Your task: When a line of the material has the word "pixels" in it, copy that line.

Dataset extract:

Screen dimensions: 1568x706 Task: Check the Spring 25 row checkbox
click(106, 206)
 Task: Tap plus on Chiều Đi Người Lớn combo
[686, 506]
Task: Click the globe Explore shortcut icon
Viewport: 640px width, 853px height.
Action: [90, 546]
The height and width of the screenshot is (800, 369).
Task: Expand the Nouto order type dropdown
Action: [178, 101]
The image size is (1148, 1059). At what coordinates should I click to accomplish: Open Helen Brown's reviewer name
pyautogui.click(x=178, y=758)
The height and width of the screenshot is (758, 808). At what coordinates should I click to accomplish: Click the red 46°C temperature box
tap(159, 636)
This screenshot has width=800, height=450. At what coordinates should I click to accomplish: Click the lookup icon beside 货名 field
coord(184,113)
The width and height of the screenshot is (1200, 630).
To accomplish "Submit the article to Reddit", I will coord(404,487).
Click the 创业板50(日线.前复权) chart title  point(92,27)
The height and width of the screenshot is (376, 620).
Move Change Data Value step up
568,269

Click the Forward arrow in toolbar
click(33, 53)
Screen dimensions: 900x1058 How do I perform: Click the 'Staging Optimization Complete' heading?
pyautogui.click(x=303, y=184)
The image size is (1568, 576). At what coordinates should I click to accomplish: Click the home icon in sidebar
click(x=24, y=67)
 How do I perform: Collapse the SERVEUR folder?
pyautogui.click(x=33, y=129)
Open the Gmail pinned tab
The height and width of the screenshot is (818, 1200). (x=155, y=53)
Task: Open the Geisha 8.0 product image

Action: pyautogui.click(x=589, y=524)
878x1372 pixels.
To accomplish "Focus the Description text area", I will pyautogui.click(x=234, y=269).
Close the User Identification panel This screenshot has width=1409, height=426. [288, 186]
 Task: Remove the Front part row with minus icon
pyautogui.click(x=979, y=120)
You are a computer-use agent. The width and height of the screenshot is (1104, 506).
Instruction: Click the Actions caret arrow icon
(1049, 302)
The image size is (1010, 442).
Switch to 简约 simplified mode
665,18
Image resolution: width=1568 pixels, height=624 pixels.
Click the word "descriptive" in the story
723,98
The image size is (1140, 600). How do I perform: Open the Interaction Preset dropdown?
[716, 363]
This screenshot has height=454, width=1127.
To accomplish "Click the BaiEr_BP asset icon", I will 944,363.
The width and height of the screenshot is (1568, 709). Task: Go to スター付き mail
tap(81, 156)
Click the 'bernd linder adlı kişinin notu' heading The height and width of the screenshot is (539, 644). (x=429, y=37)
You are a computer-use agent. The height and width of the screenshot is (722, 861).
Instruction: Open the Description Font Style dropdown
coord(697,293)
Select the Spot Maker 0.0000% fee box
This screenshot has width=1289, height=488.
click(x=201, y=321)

Answer box:
878x1372 pixels.
Image resolution: width=1568 pixels, height=624 pixels.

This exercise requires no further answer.